━━━━━ SUPPLIED RECORDS ━━━━━

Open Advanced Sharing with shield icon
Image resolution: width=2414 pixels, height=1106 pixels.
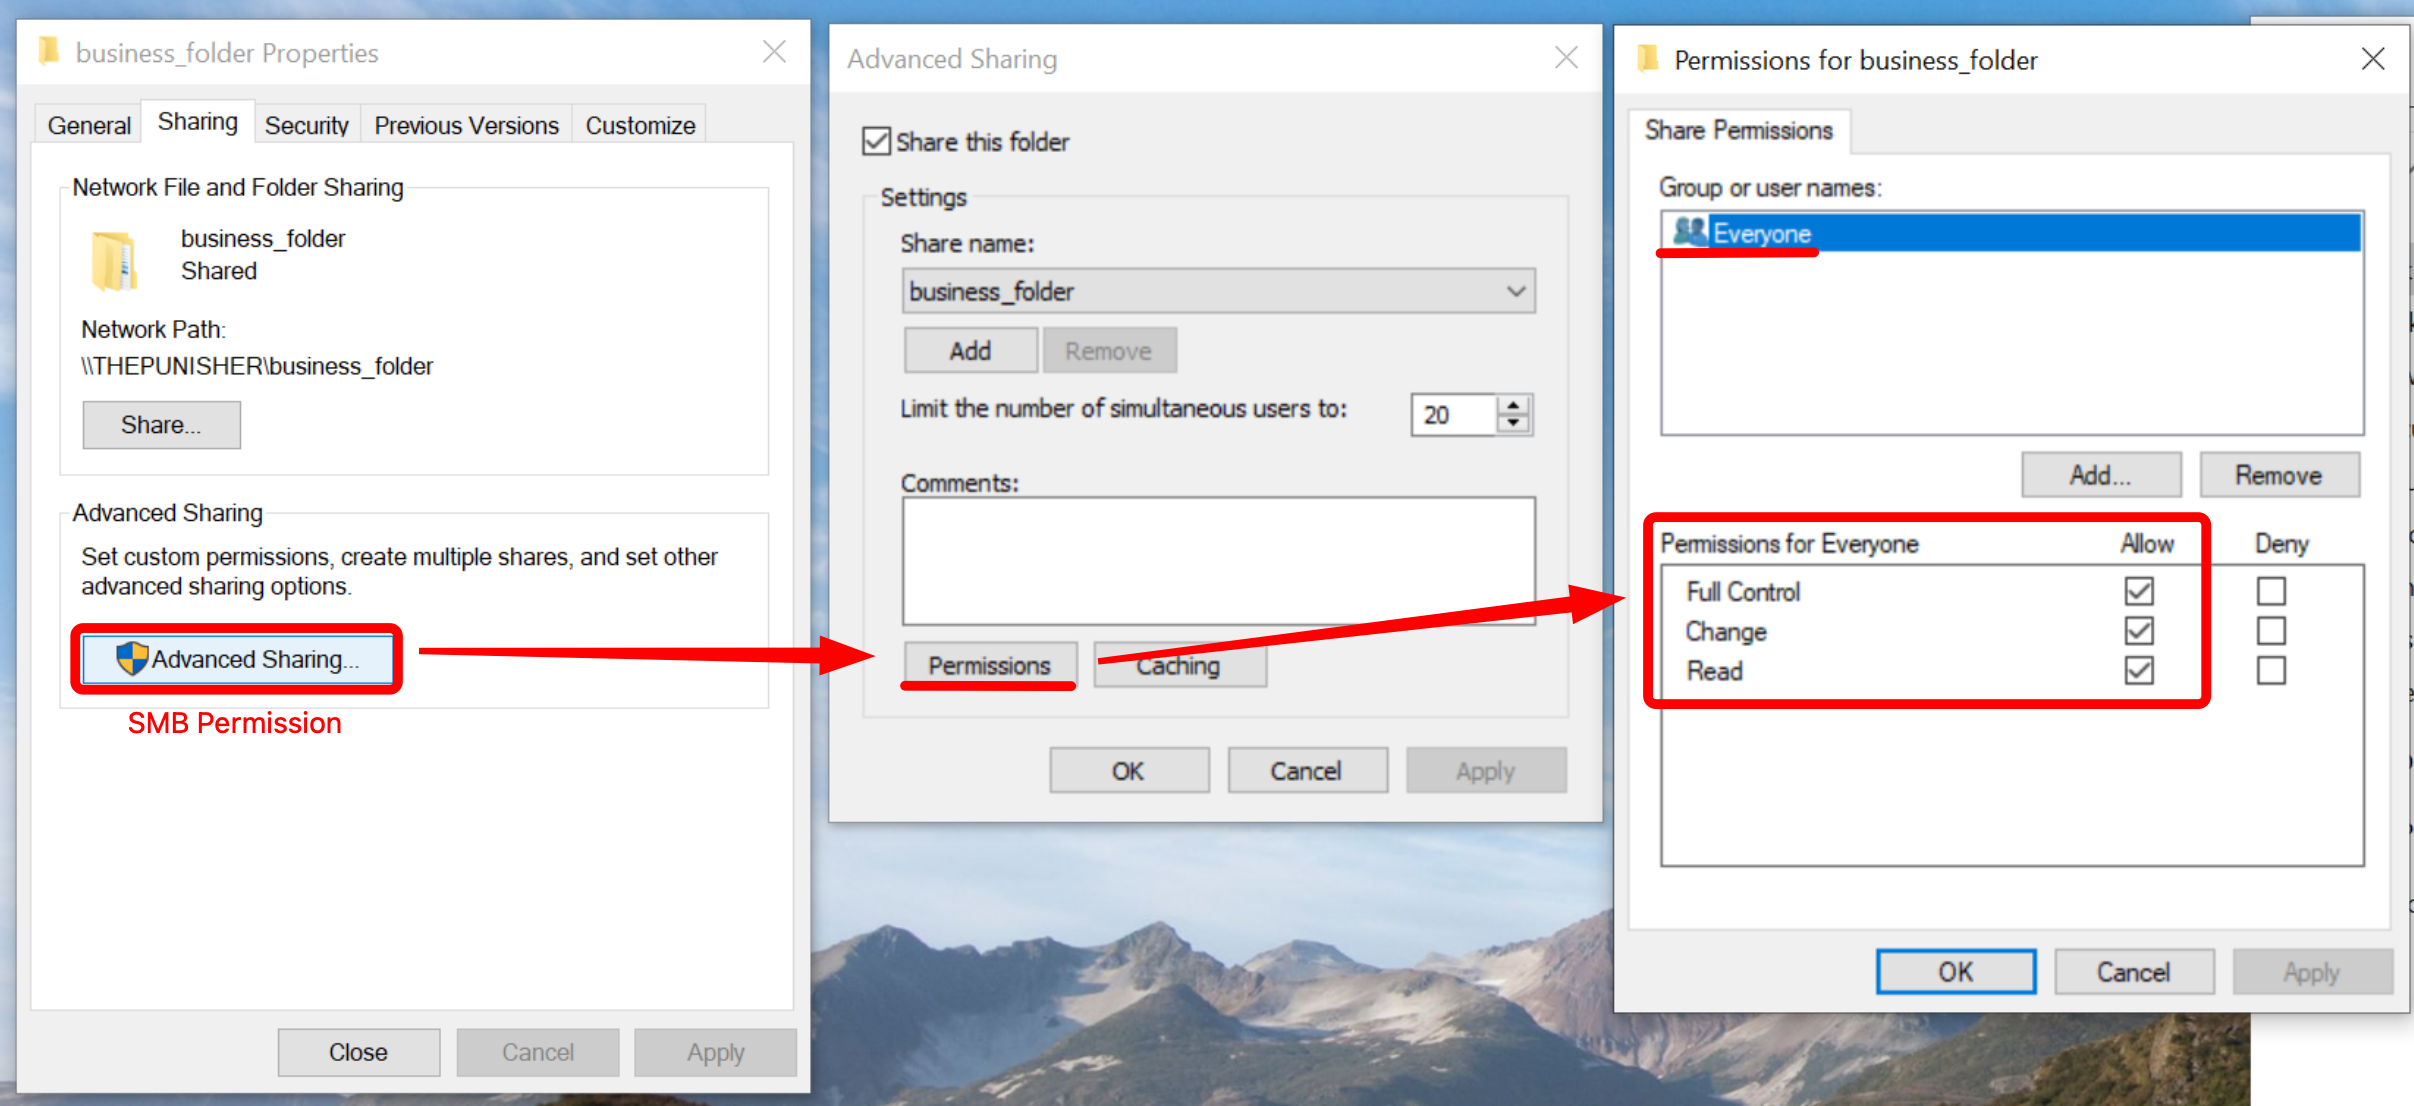tap(237, 659)
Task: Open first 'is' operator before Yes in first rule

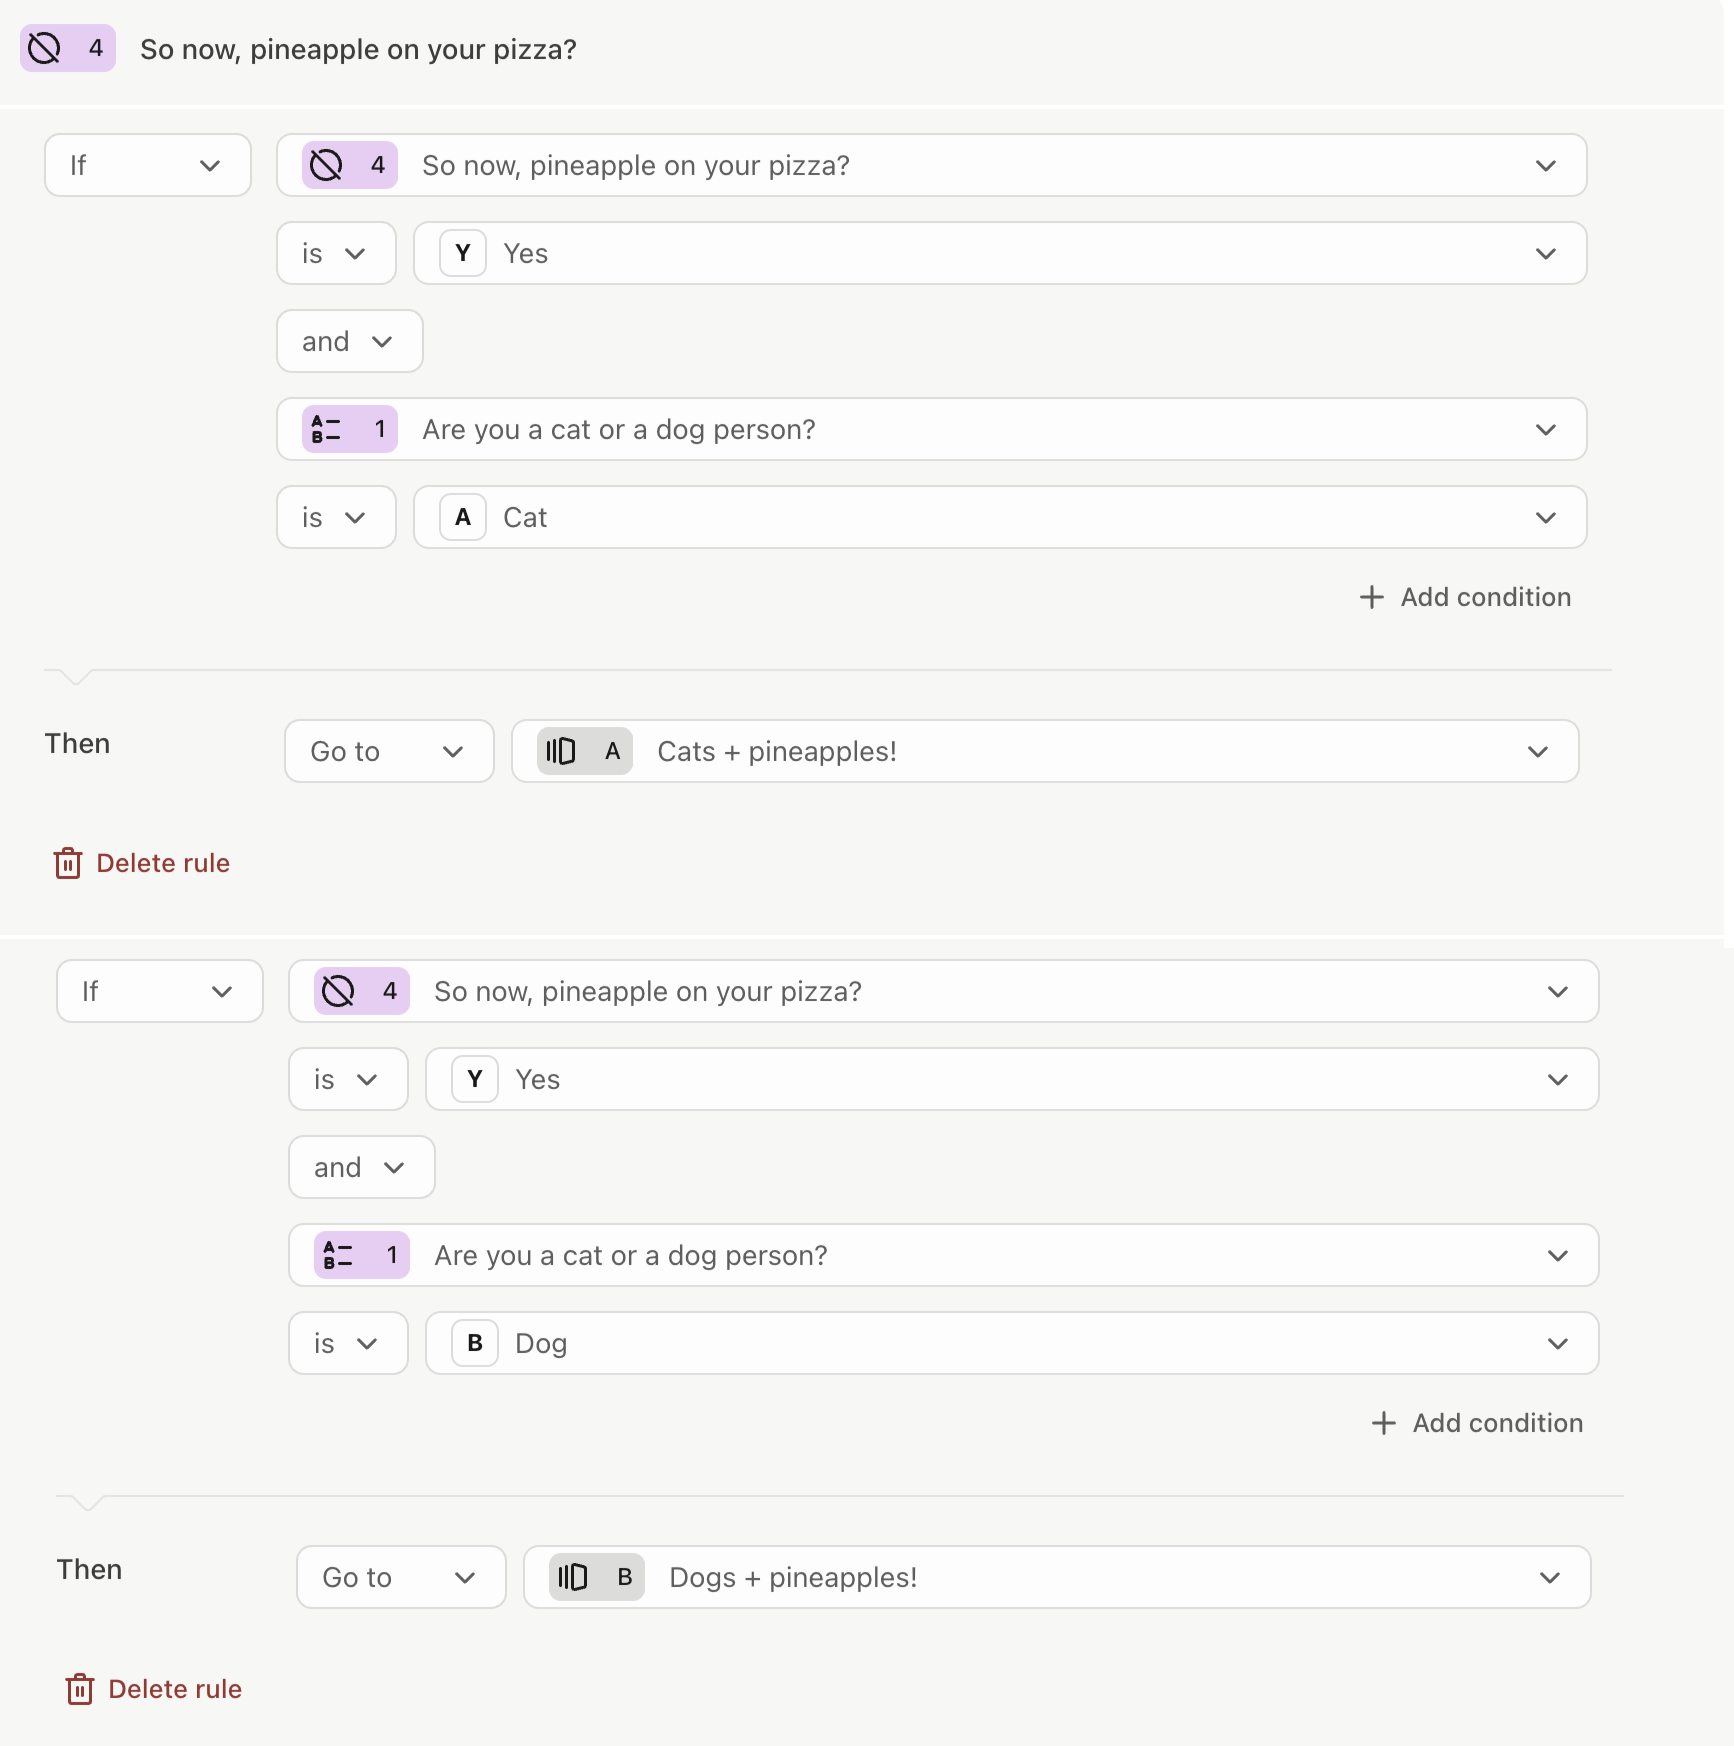Action: [x=336, y=253]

━━━━━

Could you output every line of the items above as a JSON list of strings, one string per line, leaving out blank lines and the pictures?

▶ FINAL ANSWER
[
  "Open Advanced Sharing with shield icon",
  "Image resolution: width=2414 pixels, height=1106 pixels.",
  "tap(237, 659)",
  "Task: Open first 'is' operator before Yes in first rule",
  "Action: [x=336, y=253]"
]